##### SUPPLIED DATA #####

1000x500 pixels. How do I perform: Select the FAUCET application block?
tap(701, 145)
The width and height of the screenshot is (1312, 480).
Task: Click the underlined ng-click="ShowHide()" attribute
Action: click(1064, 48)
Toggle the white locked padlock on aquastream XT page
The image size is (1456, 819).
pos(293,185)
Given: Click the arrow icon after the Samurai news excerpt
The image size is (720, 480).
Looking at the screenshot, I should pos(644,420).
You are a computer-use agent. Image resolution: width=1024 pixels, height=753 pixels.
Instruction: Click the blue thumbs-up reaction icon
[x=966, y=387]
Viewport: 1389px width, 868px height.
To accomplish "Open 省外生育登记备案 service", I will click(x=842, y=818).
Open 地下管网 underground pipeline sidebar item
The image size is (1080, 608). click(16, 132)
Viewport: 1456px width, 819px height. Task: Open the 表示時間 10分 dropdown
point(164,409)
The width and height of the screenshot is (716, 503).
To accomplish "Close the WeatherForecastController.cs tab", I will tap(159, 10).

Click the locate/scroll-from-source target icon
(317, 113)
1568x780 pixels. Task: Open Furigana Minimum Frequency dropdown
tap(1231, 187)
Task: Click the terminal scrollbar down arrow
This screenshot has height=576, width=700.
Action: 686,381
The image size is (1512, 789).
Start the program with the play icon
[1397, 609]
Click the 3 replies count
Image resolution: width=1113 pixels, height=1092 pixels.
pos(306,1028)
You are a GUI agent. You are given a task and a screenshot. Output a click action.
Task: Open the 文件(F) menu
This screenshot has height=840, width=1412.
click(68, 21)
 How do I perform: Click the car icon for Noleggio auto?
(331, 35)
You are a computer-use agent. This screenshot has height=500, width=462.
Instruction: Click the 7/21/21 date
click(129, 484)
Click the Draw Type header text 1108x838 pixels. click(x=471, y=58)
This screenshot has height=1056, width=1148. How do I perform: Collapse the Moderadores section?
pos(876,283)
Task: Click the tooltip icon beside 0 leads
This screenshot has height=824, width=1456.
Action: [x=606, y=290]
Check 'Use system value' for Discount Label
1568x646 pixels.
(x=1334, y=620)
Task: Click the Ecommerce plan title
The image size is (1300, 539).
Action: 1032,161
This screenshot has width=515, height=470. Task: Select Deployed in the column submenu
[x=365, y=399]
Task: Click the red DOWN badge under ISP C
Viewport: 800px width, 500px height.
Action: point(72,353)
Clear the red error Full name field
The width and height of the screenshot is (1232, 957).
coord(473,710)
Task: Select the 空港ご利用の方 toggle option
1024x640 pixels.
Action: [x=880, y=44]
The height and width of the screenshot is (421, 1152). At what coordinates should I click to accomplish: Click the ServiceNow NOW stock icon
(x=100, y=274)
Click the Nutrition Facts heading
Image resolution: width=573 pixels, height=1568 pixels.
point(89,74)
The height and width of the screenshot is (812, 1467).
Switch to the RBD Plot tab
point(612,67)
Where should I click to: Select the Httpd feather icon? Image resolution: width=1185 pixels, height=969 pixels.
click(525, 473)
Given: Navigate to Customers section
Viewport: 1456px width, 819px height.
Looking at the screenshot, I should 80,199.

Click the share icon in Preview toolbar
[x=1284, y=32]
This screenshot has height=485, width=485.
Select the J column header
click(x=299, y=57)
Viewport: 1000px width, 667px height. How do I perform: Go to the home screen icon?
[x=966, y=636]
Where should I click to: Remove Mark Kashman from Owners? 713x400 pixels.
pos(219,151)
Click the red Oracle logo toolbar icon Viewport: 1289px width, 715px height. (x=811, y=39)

#####

WHAT IS REQUIRED:
Arrange all of the rows above as a numbered list and leave out the blank lines.

IN RESPONSE:
1. 1000x500 pixels. How do I perform: Select the FAUCET application block?
2. tap(701, 145)
3. The width and height of the screenshot is (1312, 480).
4. Task: Click the underlined ng-click="ShowHide()" attribute
5. Action: click(1064, 48)
6. Toggle the white locked padlock on aquastream XT page
7. The image size is (1456, 819).
8. pos(293,185)
9. Given: Click the arrow icon after the Samurai news excerpt
10. The image size is (720, 480).
11. Looking at the screenshot, I should pos(644,420).
12. You are a computer-use agent. Image resolution: width=1024 pixels, height=753 pixels.
13. Instruction: Click the blue thumbs-up reaction icon
14. [x=966, y=387]
15. Viewport: 1389px width, 868px height.
16. To accomplish "Open 省外生育登记备案 service", I will click(x=842, y=818).
17. Open 地下管网 underground pipeline sidebar item
18. The image size is (1080, 608). click(16, 132)
19. Viewport: 1456px width, 819px height. Task: Open the 表示時間 10分 dropdown
20. point(164,409)
21. The width and height of the screenshot is (716, 503).
22. To accomplish "Close the WeatherForecastController.cs tab", I will tap(159, 10).
23. Click the locate/scroll-from-source target icon
24. (317, 113)
25. 1568x780 pixels. Task: Open Furigana Minimum Frequency dropdown
26. tap(1231, 187)
27. Task: Click the terminal scrollbar down arrow
28. This screenshot has height=576, width=700.
29. Action: 686,381
30. The image size is (1512, 789).
31. Start the program with the play icon
32. [1397, 609]
33. Click the 3 replies count
34. Image resolution: width=1113 pixels, height=1092 pixels.
35. pos(306,1028)
36. You are a GUI agent. You are given a task and a screenshot. Output a click action.
37. Task: Open the 文件(F) menu
38. This screenshot has height=840, width=1412.
39. click(68, 21)
40.  How do I perform: Click the car icon for Noleggio auto?
41. (331, 35)
42. You are a computer-use agent. This screenshot has height=500, width=462.
43. Instruction: Click the 7/21/21 date
44. click(129, 484)
45. Click the Draw Type header text 1108x838 pixels. click(x=471, y=58)
46. This screenshot has height=1056, width=1148. How do I perform: Collapse the Moderadores section?
47. pos(876,283)
48. Task: Click the tooltip icon beside 0 leads
49. This screenshot has height=824, width=1456.
50. Action: [x=606, y=290]
51. Check 'Use system value' for Discount Label
52. 1568x646 pixels.
53. (x=1334, y=620)
54. Task: Click the Ecommerce plan title
55. The image size is (1300, 539).
56. Action: 1032,161
57. This screenshot has width=515, height=470. Task: Select Deployed in the column submenu
58. [x=365, y=399]
59. Task: Click the red DOWN badge under ISP C
60. Viewport: 800px width, 500px height.
61. Action: point(72,353)
62. Clear the red error Full name field
63. The width and height of the screenshot is (1232, 957).
64. coord(473,710)
65. Task: Select the 空港ご利用の方 toggle option
66. 1024x640 pixels.
67. Action: [x=880, y=44]
68. The height and width of the screenshot is (421, 1152). At what coordinates should I click to accomplish: Click the ServiceNow NOW stock icon
69. (x=100, y=274)
70. Click the Nutrition Facts heading
71. Image resolution: width=573 pixels, height=1568 pixels.
72. point(89,74)
73. The height and width of the screenshot is (812, 1467).
74. Switch to the RBD Plot tab
75. point(612,67)
76. Where should I click to: Select the Httpd feather icon? Image resolution: width=1185 pixels, height=969 pixels.
77. click(525, 473)
78. Given: Navigate to Customers section
79. Viewport: 1456px width, 819px height.
80. Looking at the screenshot, I should 80,199.
81. Click the share icon in Preview toolbar
82. [x=1284, y=32]
83. This screenshot has height=485, width=485.
84. Select the J column header
85. click(x=299, y=57)
86. Viewport: 1000px width, 667px height. How do I perform: Go to the home screen icon?
87. [x=966, y=636]
88. Where should I click to: Remove Mark Kashman from Owners? 713x400 pixels.
89. pos(219,151)
90. Click the red Oracle logo toolbar icon Viewport: 1289px width, 715px height. (x=811, y=39)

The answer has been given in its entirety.